The Shipman Inquiry has called for General Medical Council reform
A scheme under which doctors would face an "MOT" around once every five years had been due to be introduced by the General Medical Council next April.
But the inquiry into serial killer GP Harold Shipman has said an independent body should handle disciplinary matters.
The Department of Health has now delayed introducing testing to allow a review of the inquiry's proposals.
The Shipman Inquiry, led by Dame Janet Smith, published a report earlier this month calling for reform of the General Medical Council (GMC).
Among the recommendations were that assessment of doctors' performance needed improvement, and that the GMC should no longer have sole responsibility for assessing fitness to practise.
The government said it now wanted to carry out consultation across the medical profession about the inquiry's proposals.
Chief Medical Officer Sir Liam Donaldson will lead the consultation and set any new start date for a licensing scheme.
Health Minister Lord Warner said: "It would be unfair to doctors and confusing for patients to start the new revalidation scheme on one basis and then to make changes after considering Dame Janet's report.
"That is why the changes cannot proceed as planned."
A Department of Health spokesman added: "There may well be a need to improve and strengthen the arrangements in the interests of patients and doctors alike."
The planned licensing scheme had been due to include all 200,000 doctors registered with the GMC.
A GMC spokeswoman said the purpose of the scheme was to "create public confidence that all licensed doctors are up to date and fit to practise".
"If there are ways of improving the revalidation model we have proposed, we would of course want to include them in our plans."
Sir Graeme Catto, GMC President, added: "I welcome the review.

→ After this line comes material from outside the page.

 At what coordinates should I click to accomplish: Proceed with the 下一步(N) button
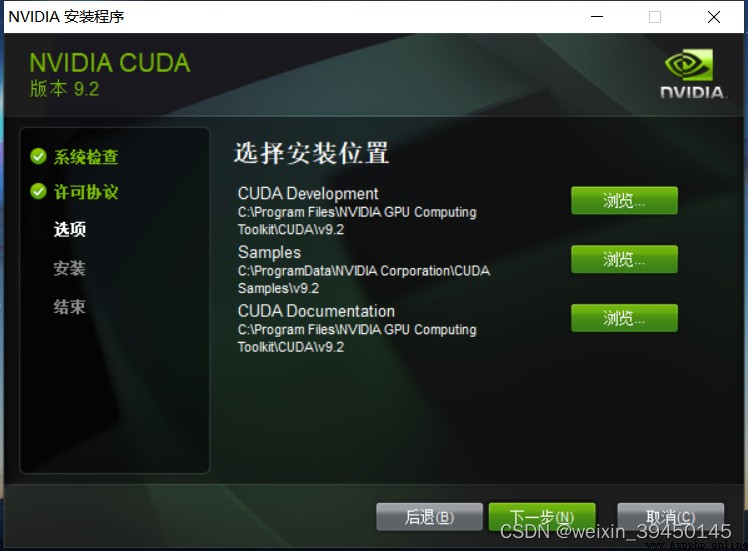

The GMC will shortly be writing to all doctors on the register on this issue."
James Johnson, chairman of the British Medical Association, said: "We can understand why it's necessary to do this, as we wouldn't want to see two different forms of revalidation.
But we would want the delay to be a short one.
"It is important both doctors and patients have confidence in the revalidation system and that includes whether it is workable.
"No one want a procedure that is so hide-bound with bureaucracy the NHS cannot deliver the care patients need."
Mayur Lakhani, chairman of the Royal College of GPs, said: "As the Shipman report rightly highlighted - the majority of doctors provide a good level of care.
"However, the public have a right to expect a system of revalidation that weeds out the small proportion of doctors who are performing poorly."